YOUR TASK
Reproduce the listing below verbatim, from the line containing "Identify the location" up to and including the line containing "(786, 609).", and leave out the pictures.
== RECORDS FOR PROCESSING ==
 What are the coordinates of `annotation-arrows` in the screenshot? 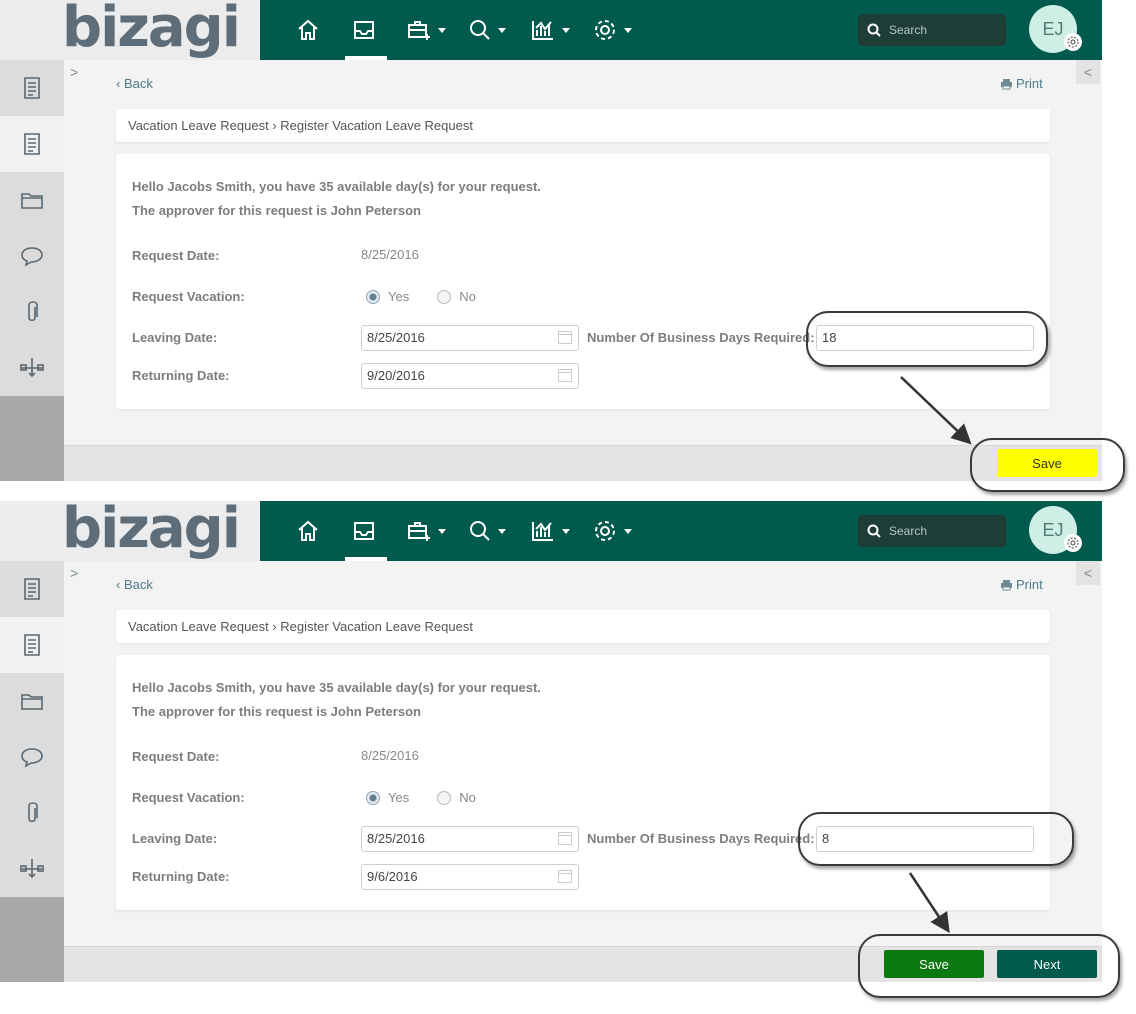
===
== RECORDS FOR PROCESSING ==
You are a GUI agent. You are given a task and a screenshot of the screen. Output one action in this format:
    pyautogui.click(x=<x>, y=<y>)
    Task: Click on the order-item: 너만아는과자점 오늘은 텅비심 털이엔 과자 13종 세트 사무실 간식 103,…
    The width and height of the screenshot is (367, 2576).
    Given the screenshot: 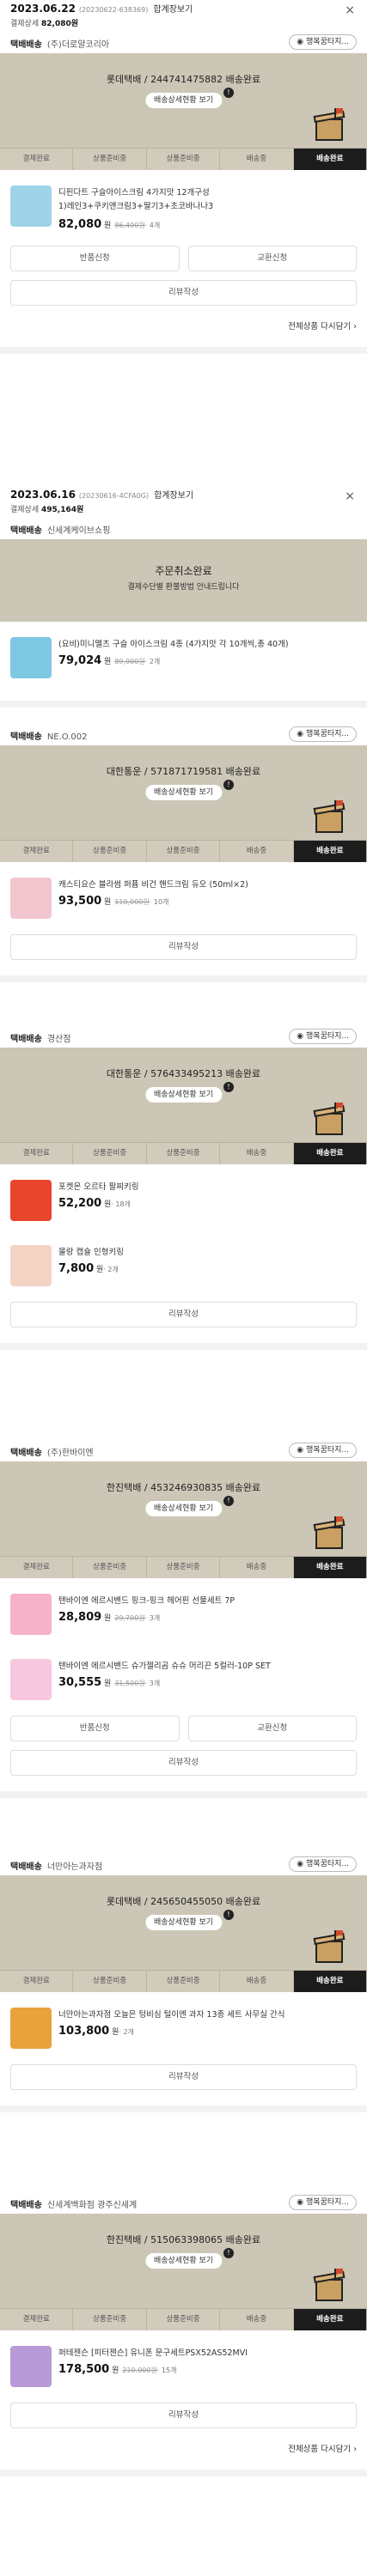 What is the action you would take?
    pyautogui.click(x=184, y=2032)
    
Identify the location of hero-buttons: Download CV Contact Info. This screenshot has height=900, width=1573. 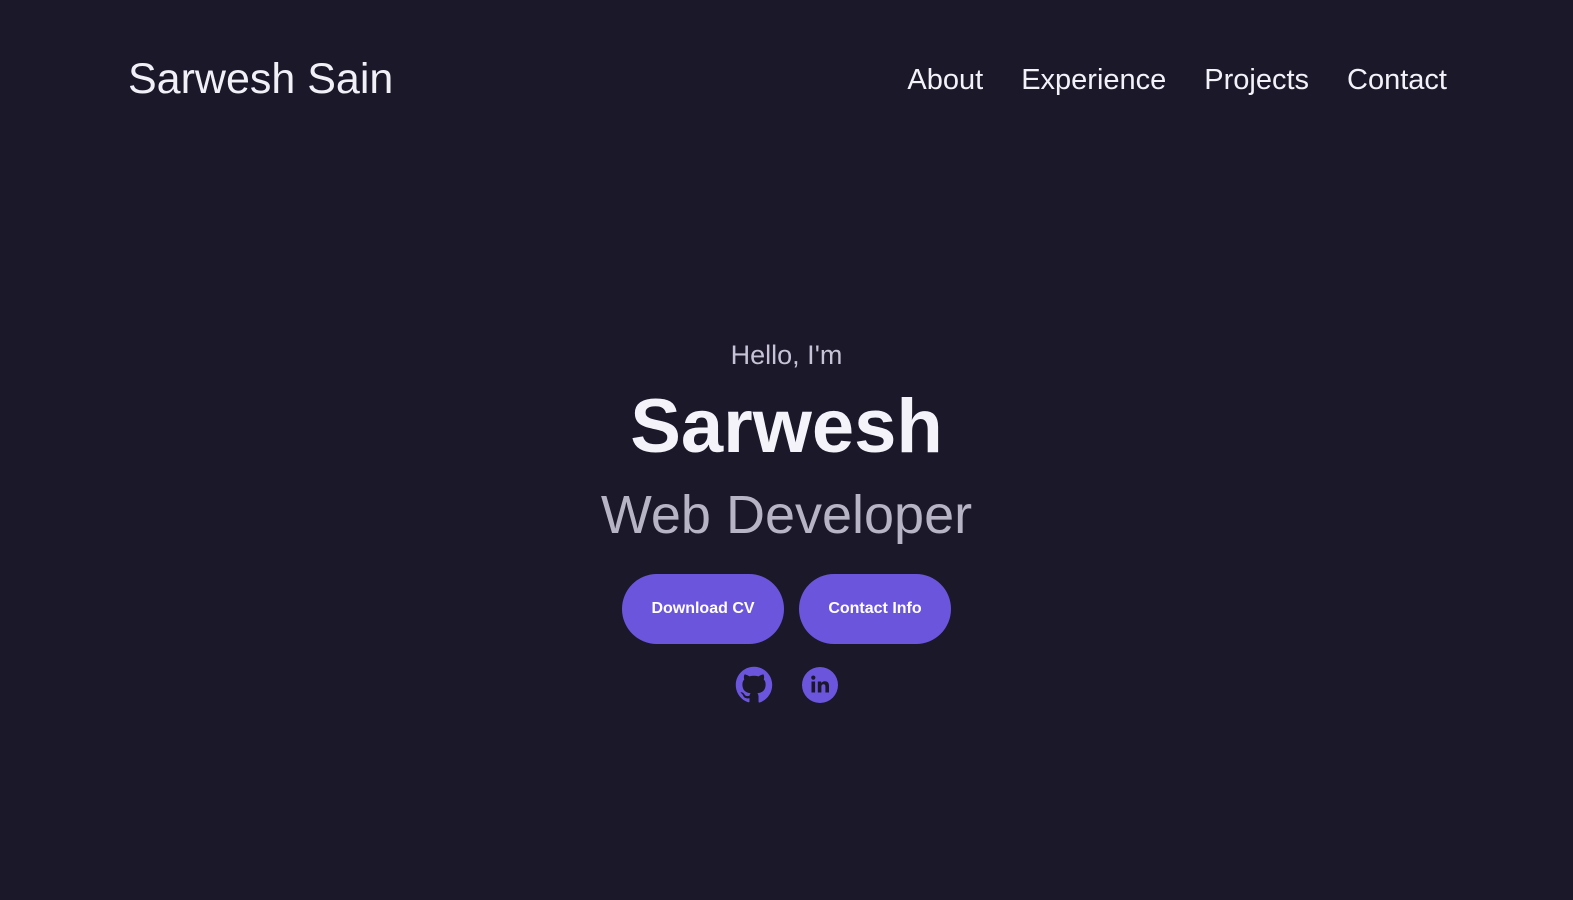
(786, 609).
===
RESULT OF THIS TASK
Identify the location of hero-buttons: Download CV Contact Info. This screenshot has height=900, width=1573. 
(786, 609).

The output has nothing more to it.